● **Your task**:
Nothing but the lines from the one including "Task: Click the paste clipboard icon" through the last line of the entries, restated exactly, should appear in the answer; omit the pictures.

● **Stored data entries**:
§

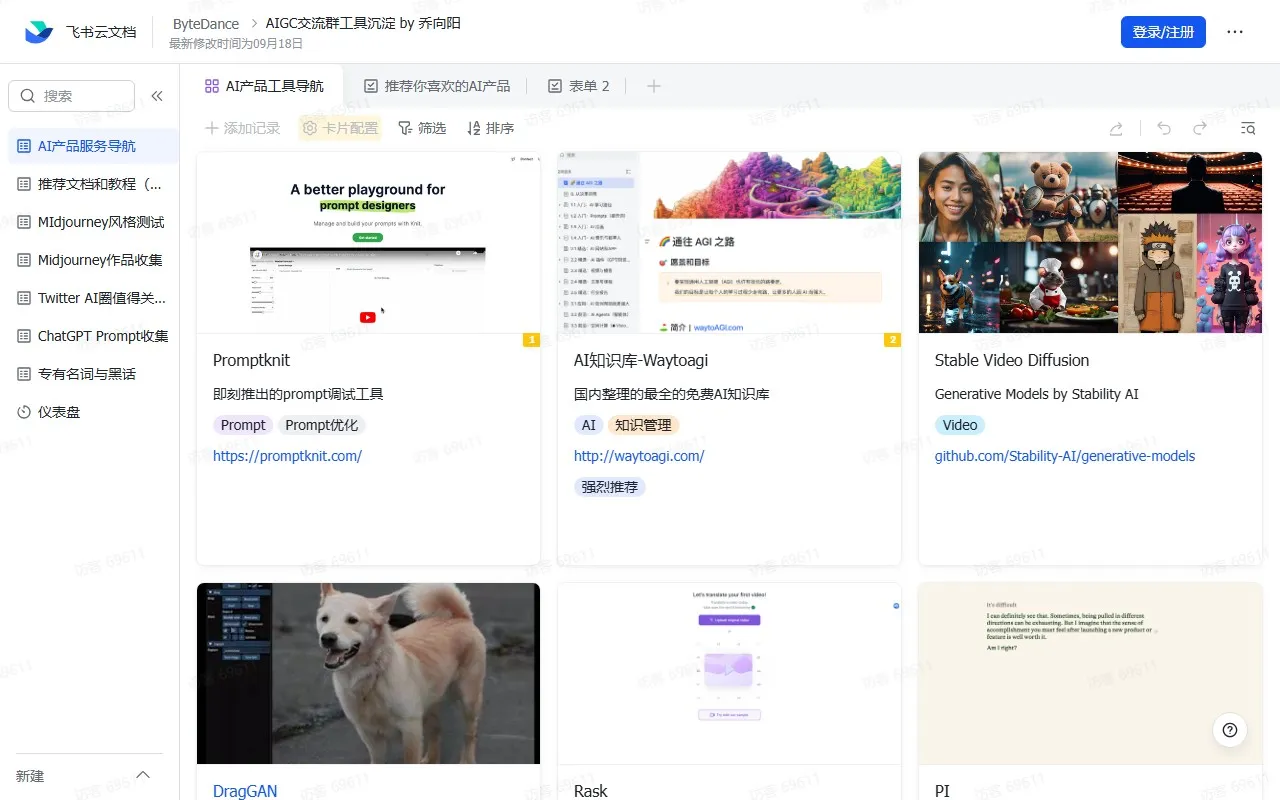Click the share icon above the grid
The image size is (1280, 800).
(1115, 128)
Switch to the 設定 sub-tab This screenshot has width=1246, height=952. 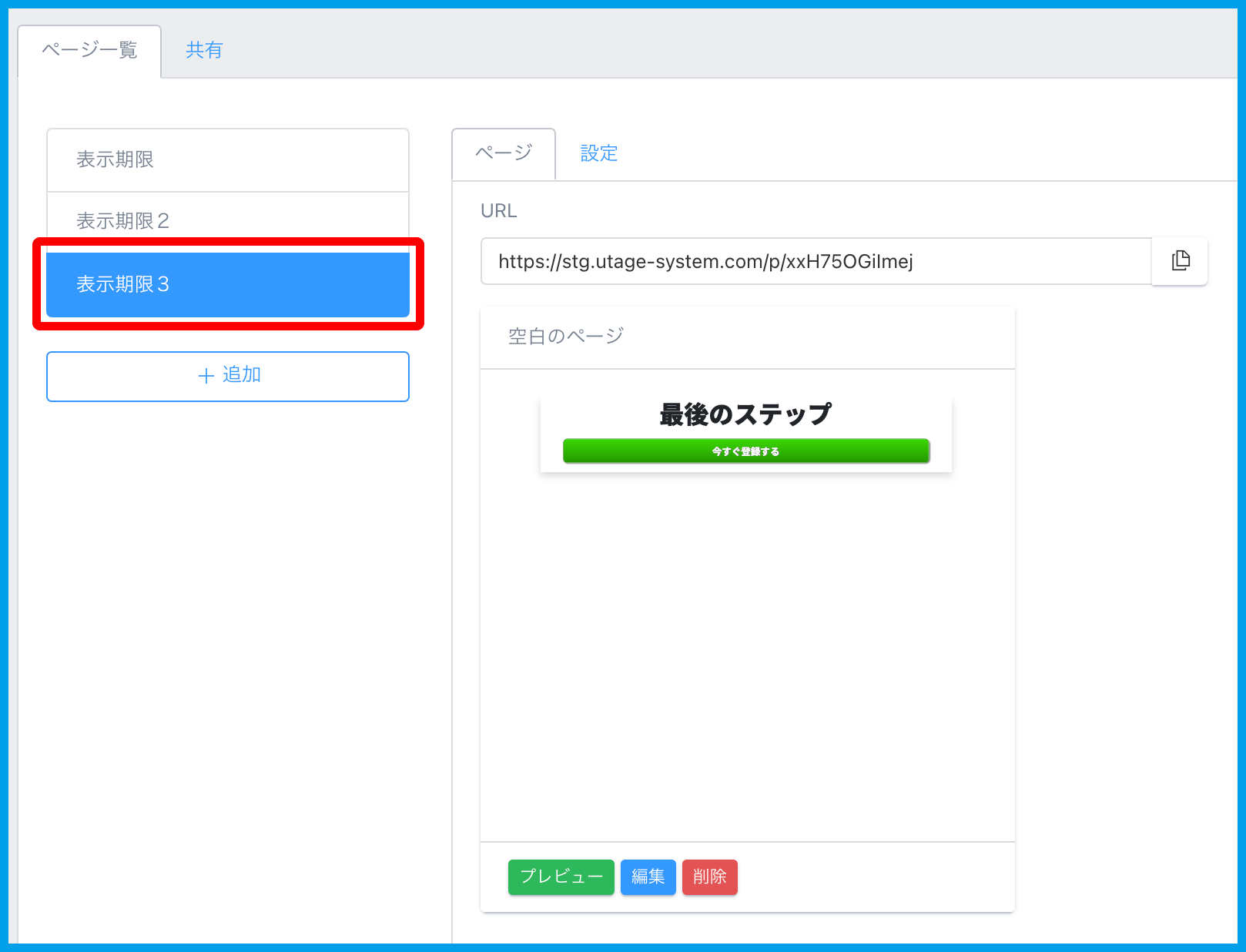tap(598, 153)

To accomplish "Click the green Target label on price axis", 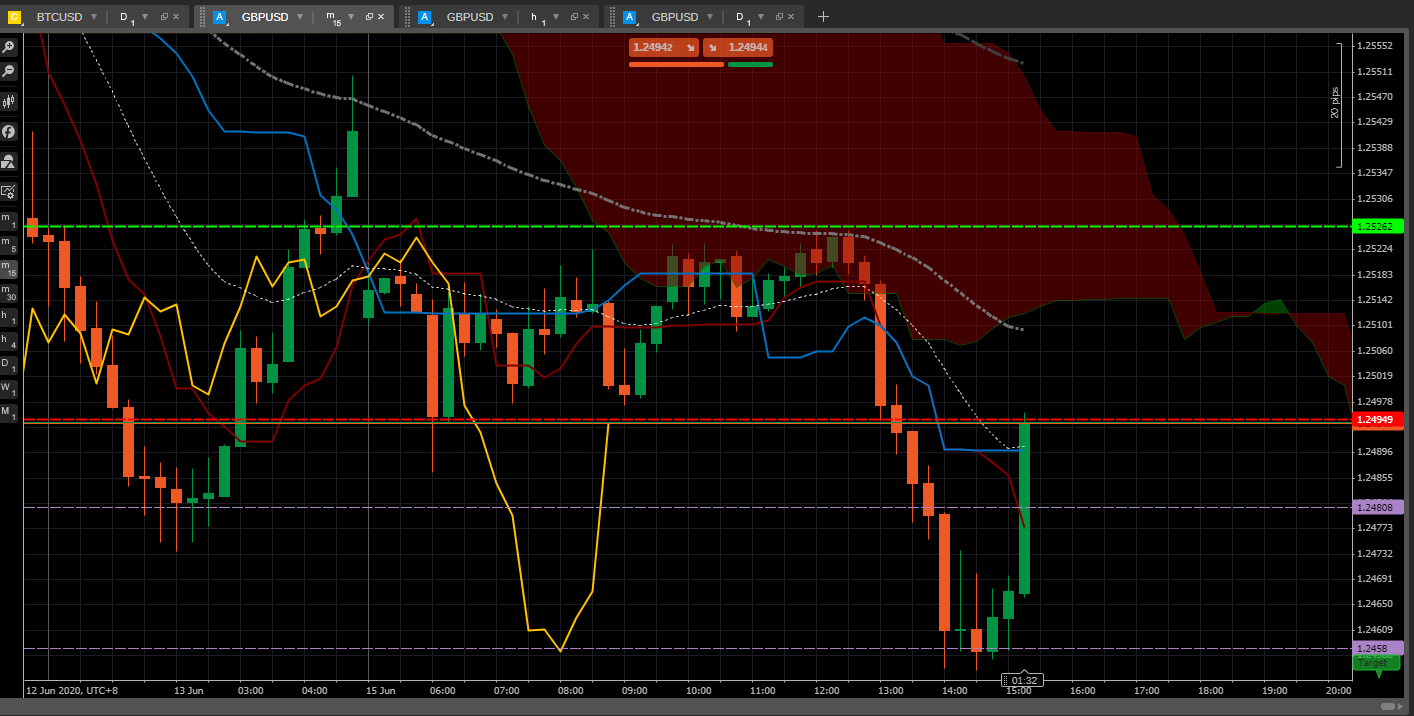I will click(1376, 663).
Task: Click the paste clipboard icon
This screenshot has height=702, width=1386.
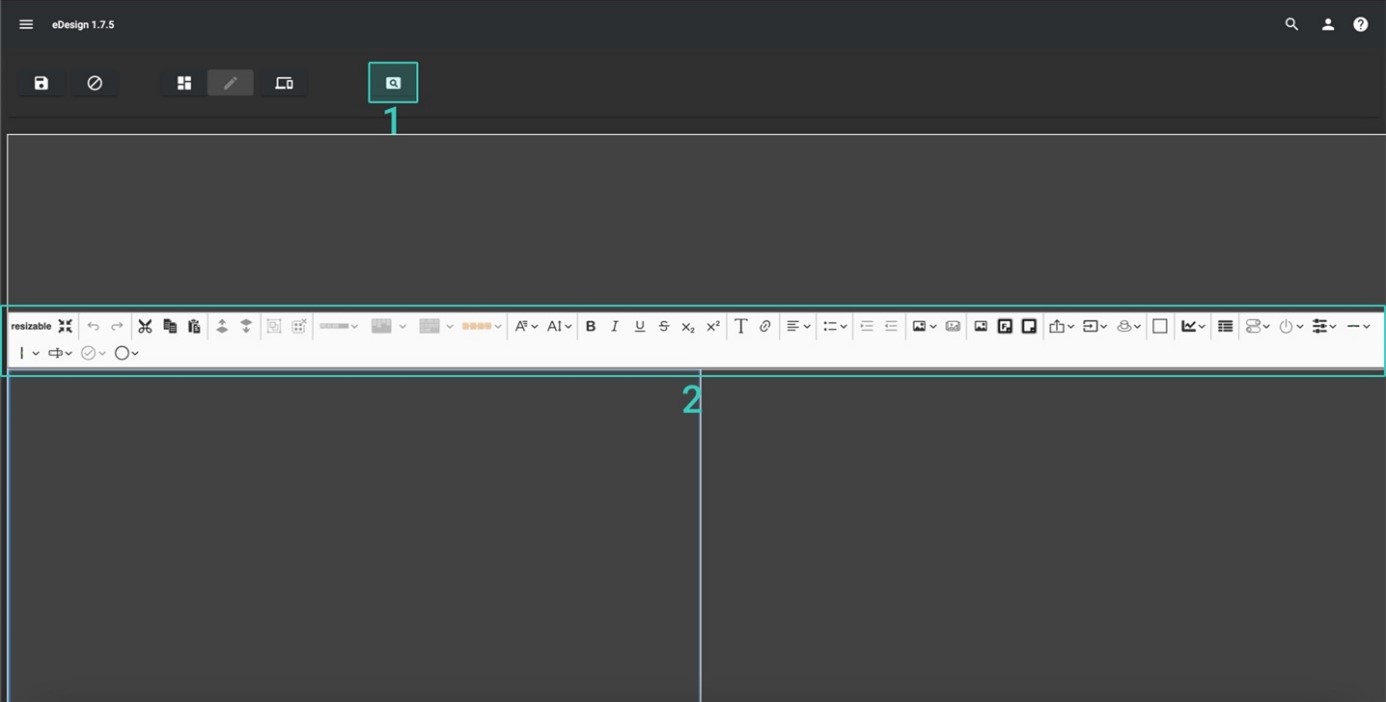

§

● **Answer space**:
Task: Click the paste clipboard icon
This screenshot has height=702, width=1386.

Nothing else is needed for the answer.